Among the lines below, some may contain the string "screenshot". Say how many do, and give nothing besides the number.

====

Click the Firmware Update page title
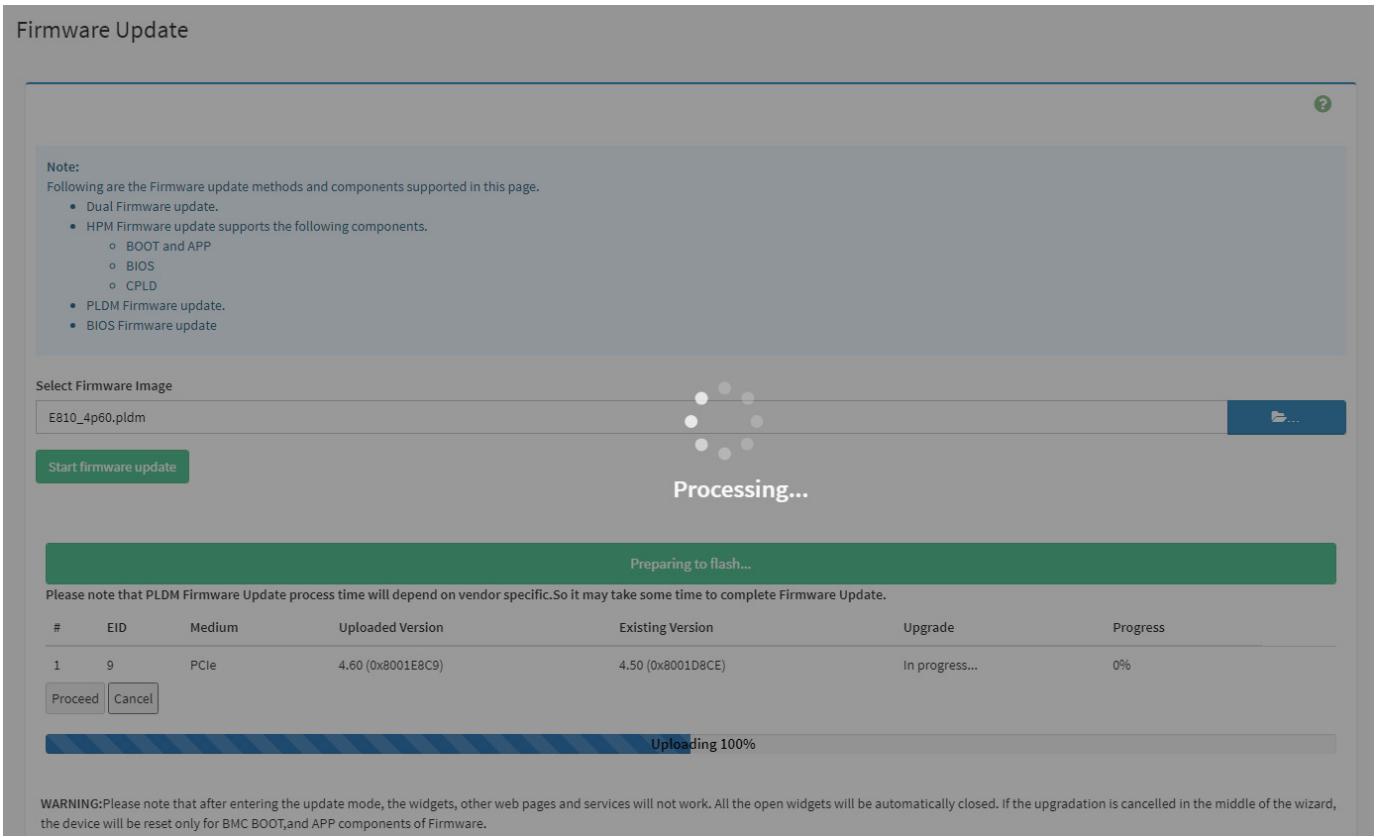Viewport: 1376px width, 837px height. [103, 30]
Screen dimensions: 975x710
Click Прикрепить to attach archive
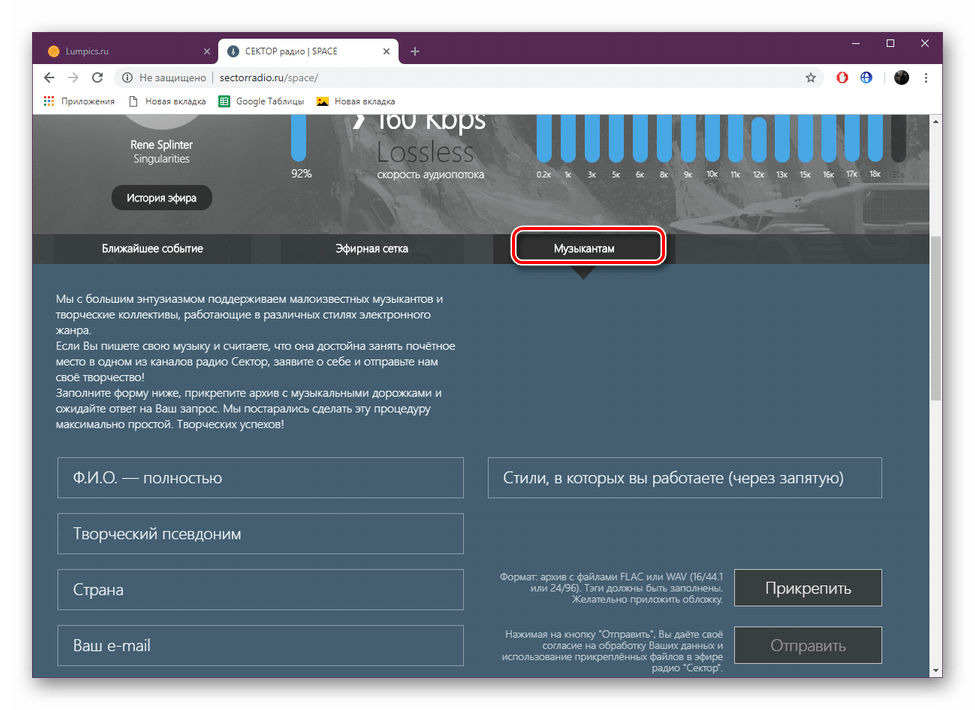pos(808,588)
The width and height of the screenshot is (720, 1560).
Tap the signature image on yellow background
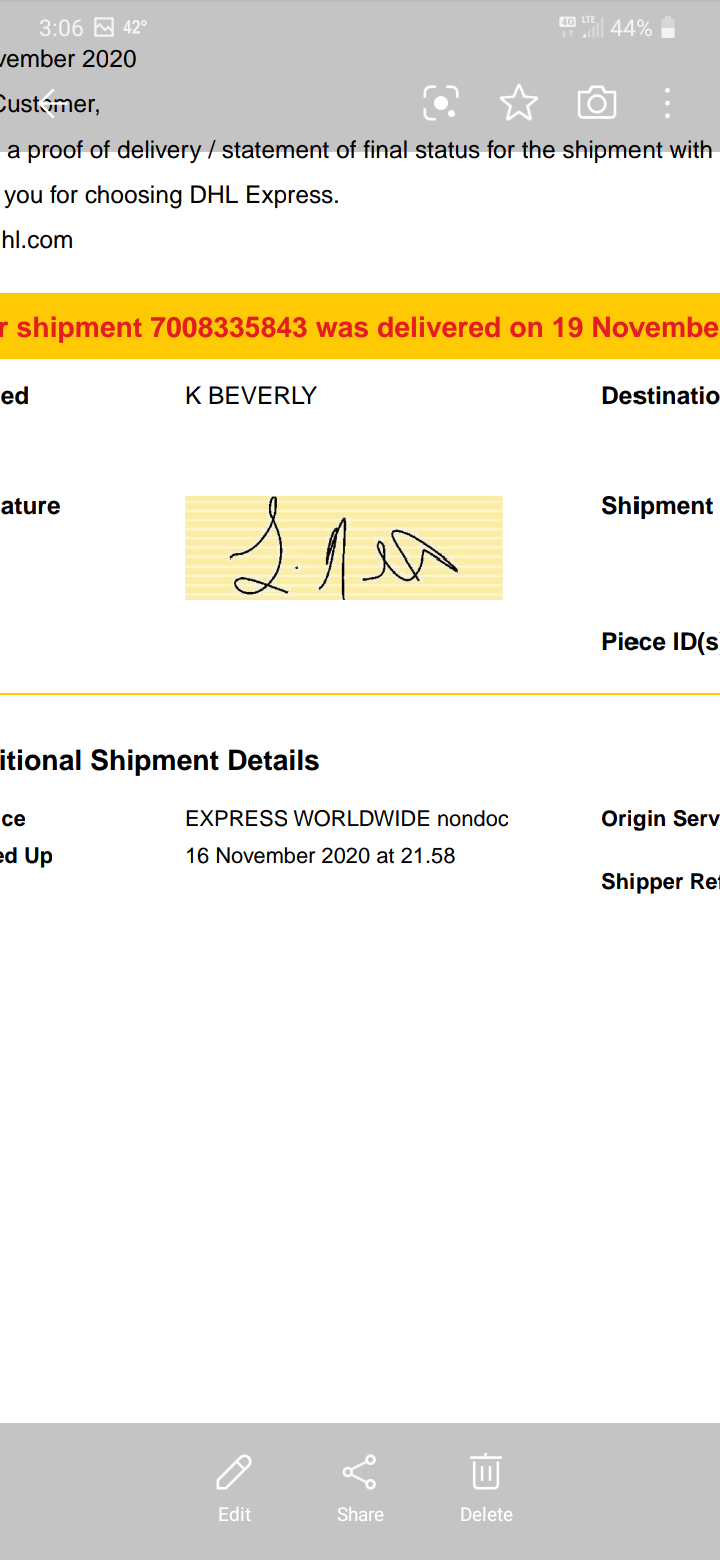[343, 548]
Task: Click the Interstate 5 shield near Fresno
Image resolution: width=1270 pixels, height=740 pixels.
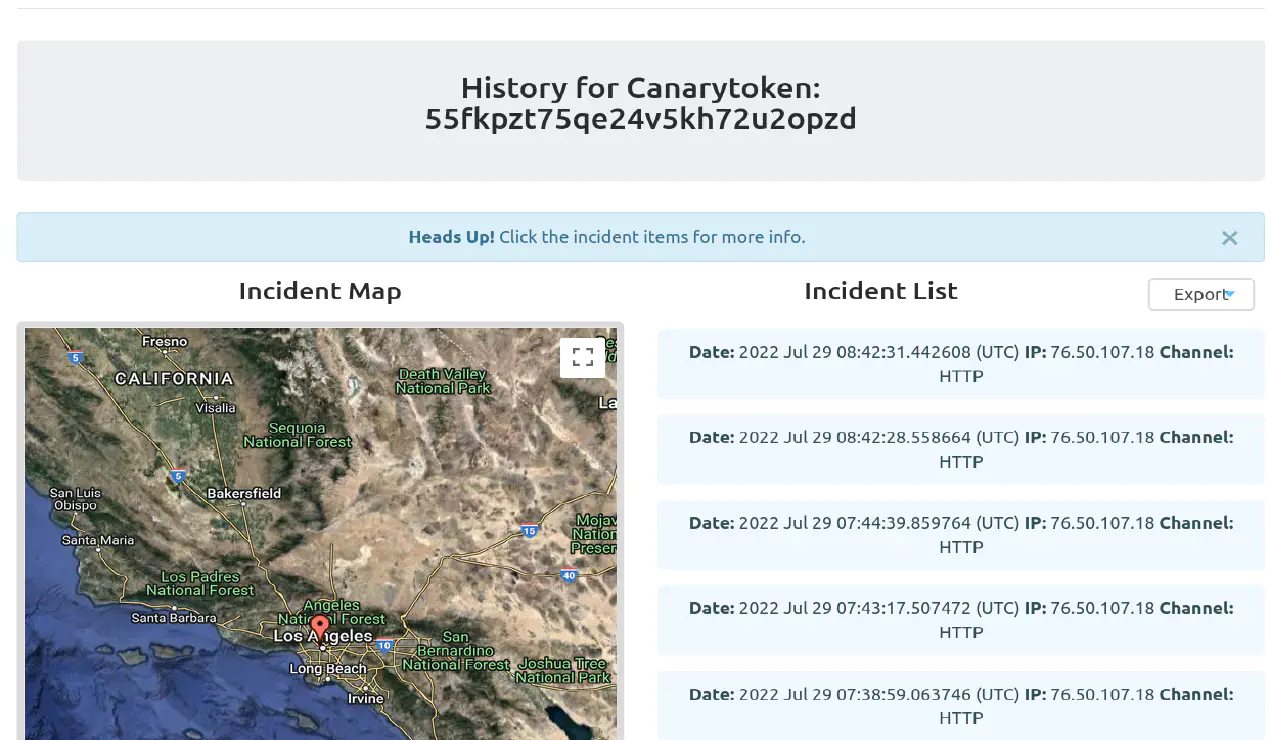Action: coord(75,356)
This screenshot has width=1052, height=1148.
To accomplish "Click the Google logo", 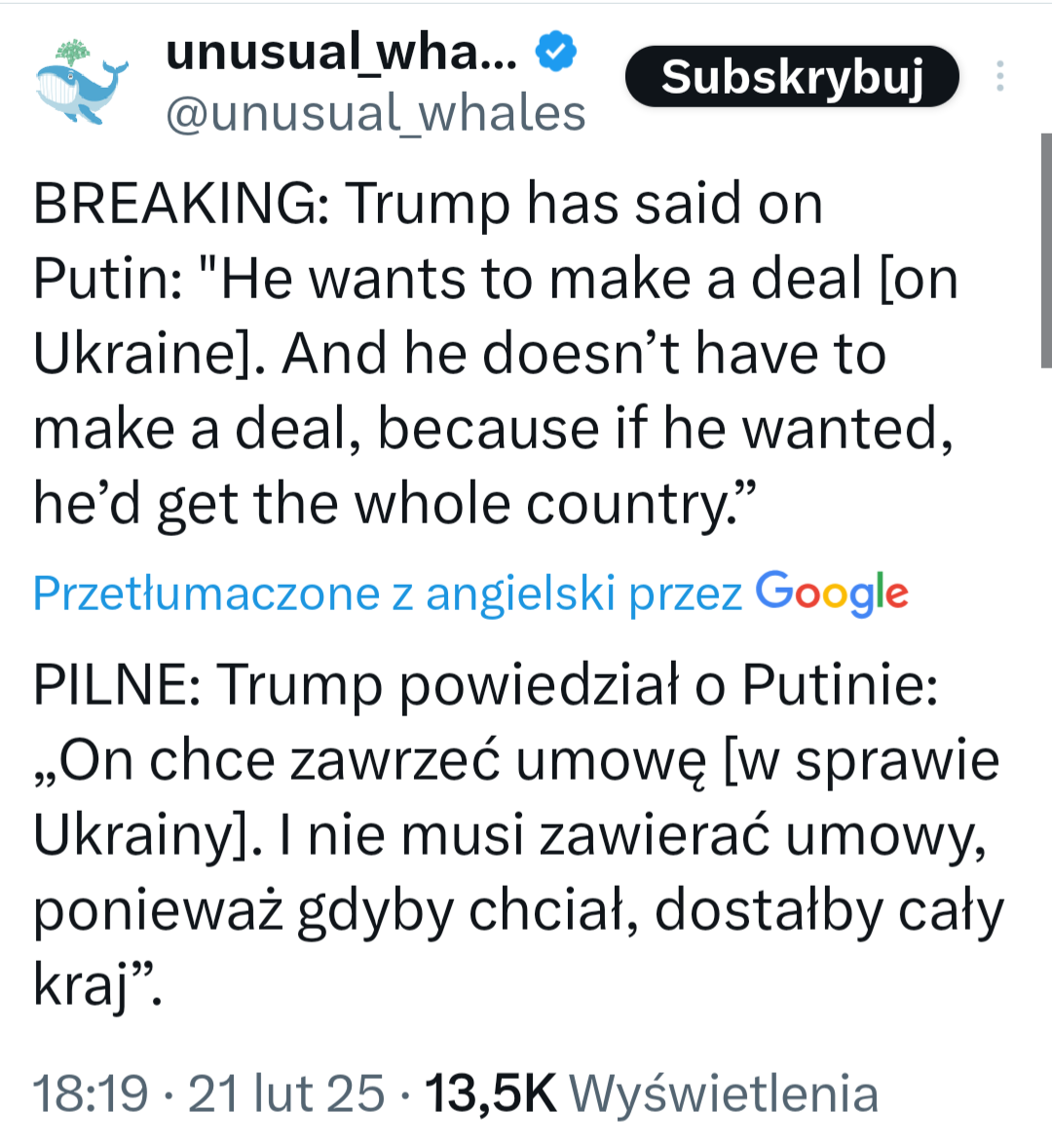I will (x=832, y=593).
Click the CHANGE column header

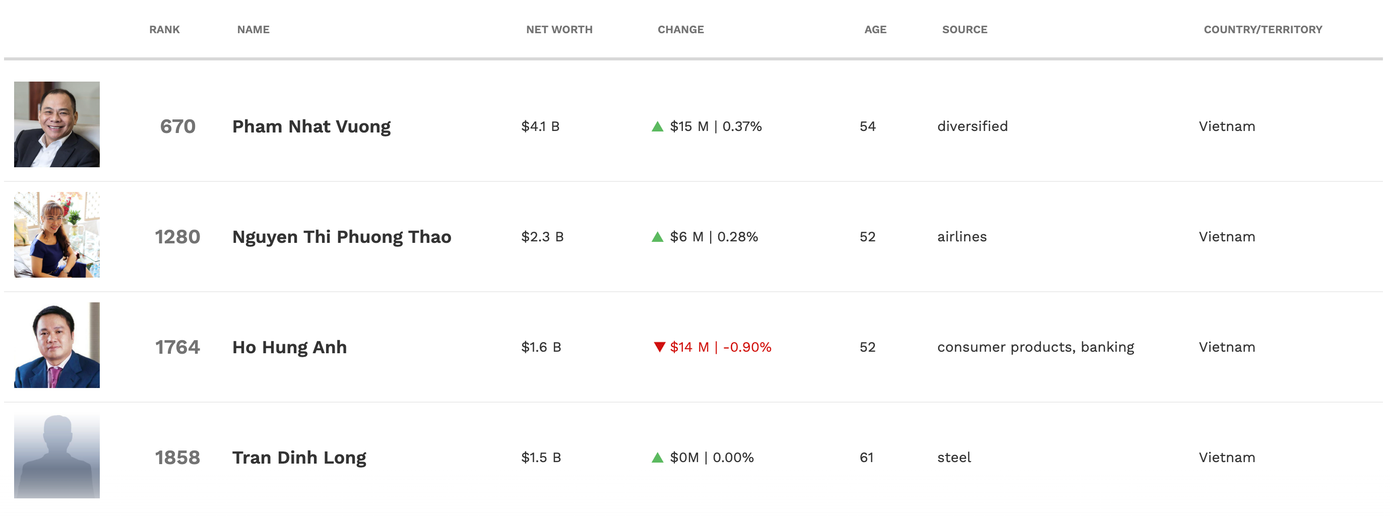681,30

====

SOLUTION TO THIS EXERCISE
2